I wrote 752 words of my novel after the pain set in today
June 18, 2019 8:44 PM   Subscribe

Author Ada Palmer on writing, pain, and teamwork.
posted by Chrysostom (15 comments total) 20 users marked this as a favorite
 
I was struck by this part:
...I put on the breadmaker on a timer and took some frozen fish out to thaw, so dinner would be easy in the evening when my bash’mates (housemates) got home from work and they’d be free to spend less time cooking and more with me. Note the teamwork at work already in our household, planning to have things on hand like kitchen timers and frozen fish to free us up to deal with pain days.

I then tell my soon-to-leave-for-his-laboratory housemate it’s a bad pain day and he quickly, perfectly talks through the day plan, when he’ll be available to help or help distract me and when he won’t (x-ray beam experiments wait for no one!), so I know exactly what I can expect as I plan out my day...
It sounds like her household really does function sort of like a bash', at least in the way she and her housemates look out for each other. I'd always assumed bash's were purely fictional, a way she'd imagined families might work in an imaginary future, not something partially based on her personal experience in real life.

I'd been struck, too, in listening to interviews with Palmer, by how meticulously methodical her approach to writing is. After reading this, I'm wondering if this is a response having a disability that interrupts her ability to work at irregular intervals, analogous to the planning she's describing here.

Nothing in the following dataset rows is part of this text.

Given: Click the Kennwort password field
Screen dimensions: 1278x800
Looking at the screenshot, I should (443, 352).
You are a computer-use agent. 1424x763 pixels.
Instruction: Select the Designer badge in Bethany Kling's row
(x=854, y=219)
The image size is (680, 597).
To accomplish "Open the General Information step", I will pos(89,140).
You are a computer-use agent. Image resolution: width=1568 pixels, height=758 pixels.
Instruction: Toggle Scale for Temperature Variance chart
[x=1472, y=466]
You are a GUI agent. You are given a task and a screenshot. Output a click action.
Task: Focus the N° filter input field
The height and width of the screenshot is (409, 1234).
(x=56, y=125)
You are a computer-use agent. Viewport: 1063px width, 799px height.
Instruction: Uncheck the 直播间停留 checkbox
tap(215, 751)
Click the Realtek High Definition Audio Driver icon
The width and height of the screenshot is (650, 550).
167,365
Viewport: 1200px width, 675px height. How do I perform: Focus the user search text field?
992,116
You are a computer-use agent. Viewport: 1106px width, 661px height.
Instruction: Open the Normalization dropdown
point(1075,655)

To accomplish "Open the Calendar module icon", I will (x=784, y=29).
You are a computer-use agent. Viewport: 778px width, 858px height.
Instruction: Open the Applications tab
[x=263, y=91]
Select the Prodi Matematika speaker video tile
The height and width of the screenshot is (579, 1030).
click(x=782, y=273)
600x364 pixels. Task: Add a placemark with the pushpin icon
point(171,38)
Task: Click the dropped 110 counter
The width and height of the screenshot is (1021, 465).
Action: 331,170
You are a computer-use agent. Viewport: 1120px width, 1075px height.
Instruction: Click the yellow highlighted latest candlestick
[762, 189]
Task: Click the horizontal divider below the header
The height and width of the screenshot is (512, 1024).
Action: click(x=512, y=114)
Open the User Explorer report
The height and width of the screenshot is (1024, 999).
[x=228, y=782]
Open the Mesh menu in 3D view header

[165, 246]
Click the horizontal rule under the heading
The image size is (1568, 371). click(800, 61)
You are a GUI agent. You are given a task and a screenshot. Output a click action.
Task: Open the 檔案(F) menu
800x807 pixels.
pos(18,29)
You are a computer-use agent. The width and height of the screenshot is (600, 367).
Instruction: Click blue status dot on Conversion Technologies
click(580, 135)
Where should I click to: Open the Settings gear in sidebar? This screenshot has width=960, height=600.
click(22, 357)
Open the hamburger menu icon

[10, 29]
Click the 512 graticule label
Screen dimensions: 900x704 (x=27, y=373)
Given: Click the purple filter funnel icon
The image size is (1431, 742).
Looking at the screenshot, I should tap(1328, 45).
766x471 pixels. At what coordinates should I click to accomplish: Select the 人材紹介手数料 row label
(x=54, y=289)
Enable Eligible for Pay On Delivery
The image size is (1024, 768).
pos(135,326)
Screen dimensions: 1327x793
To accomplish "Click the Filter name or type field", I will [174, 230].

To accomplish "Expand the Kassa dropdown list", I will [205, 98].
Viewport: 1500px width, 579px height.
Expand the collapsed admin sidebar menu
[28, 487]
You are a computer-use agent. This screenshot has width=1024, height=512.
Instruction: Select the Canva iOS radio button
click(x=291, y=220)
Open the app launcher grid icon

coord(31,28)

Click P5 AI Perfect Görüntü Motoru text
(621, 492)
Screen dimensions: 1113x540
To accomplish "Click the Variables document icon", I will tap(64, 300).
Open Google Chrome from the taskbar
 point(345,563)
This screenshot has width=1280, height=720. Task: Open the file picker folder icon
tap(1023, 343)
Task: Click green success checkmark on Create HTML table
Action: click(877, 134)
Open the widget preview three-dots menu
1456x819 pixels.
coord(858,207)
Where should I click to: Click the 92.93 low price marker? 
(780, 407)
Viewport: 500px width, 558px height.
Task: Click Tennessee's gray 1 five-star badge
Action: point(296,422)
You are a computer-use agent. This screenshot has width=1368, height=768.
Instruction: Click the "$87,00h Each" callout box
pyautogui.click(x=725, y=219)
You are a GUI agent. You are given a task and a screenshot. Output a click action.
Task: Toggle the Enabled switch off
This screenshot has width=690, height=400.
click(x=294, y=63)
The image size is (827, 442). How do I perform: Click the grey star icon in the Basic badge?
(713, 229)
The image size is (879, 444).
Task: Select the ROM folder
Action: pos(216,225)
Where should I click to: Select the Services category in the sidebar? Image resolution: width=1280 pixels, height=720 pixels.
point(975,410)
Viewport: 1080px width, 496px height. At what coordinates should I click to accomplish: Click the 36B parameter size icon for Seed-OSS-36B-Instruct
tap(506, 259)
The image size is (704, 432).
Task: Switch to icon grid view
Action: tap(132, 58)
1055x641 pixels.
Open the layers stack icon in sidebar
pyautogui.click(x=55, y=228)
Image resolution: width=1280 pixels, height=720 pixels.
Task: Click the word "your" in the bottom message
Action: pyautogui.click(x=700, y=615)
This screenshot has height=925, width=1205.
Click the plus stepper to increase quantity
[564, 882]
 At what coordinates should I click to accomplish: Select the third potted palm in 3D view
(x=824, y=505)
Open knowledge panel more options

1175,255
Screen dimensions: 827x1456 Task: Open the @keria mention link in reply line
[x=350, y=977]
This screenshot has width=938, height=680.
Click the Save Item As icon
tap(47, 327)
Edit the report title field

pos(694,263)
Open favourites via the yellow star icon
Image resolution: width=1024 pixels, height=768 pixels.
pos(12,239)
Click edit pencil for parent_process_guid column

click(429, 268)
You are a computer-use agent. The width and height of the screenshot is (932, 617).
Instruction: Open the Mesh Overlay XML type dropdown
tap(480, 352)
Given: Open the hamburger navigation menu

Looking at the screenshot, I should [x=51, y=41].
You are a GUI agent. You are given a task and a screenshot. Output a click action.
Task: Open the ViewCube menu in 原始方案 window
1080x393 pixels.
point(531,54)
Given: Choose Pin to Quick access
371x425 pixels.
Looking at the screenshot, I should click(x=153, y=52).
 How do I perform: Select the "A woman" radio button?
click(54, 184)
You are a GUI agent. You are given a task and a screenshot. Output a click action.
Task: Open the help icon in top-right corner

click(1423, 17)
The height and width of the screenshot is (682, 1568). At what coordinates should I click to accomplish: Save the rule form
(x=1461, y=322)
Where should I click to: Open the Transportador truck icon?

Anyway, I'm looking forward to reading Prehaps the Stars. I'm glad Ada Palmer has good bash'mates to look after her when she needs it.
posted by nangar at 11:10 PM on June 18, 2019 [9 favorites]


Thank you for this.

I take great comfort from the cumulative nature of the writing process. I aim for 500 words a day (and if I make it, that's a good day). That's not much. But if I can keep it up, that's 3500 words a week, 14000 words a month. The important thing is to keep moving forward, if only by baby steps.

I hope this post will bring other Ada Palmer fans out of the woodwork. I've occasionally wondered about a Terra Ignota post on FanFare, but I don't know whether there would be enough of a response to make it worthwhile.
posted by verstegan at 4:02 AM on June 19, 2019 [2 favorites]


Thank you for sharing, it really is fascinating to see how Palmer sees/acts out the bash' dynamic in her own life. The thought on the slow-building cumulative nature of friends helping - Through teamwork, twenty people’s teamwork, more, even if through most of today I was alone. Because being supported sometimes, somewhere, once, carries over, makes me stronger, more powerful, more able to judge how much to push, and try. Support carries forward over time. - is going to stick with me.

Really have to finish the Terra Ignota books now but seeing the elements that are pulled from her lived experience, as well as those that come from her academic interests, is eye-opening.
posted by ocular shenanigans at 4:22 AM on June 19, 2019 [1 favorite]


I've occasionally wondered about a Terra Ignota post on FanFare, but I don't know whether there would be enough of a response to make it worthwhile.

I’d be into that. I’ve been thinking about re-reading the first three.
posted by Lentrohamsanin at 4:31 AM on June 19, 2019


I always appreciate Palmer's nonfiction for her ability to illustrate the connections between individual people's actions and attitudes and larger historical systems, and this is no exception. I am grateful she was willing to share this piece of memoir with us.

There's a somewhat low-traffic Dreamwidth community where you can discuss the Terra Ignota series with other fans!
posted by brainwane at 5:53 AM on June 19, 2019 [5 favorites]


As a chronic illness sufferer, this is such a perfect description of the teamwork needed to manage a life like this, thank you so much for posting.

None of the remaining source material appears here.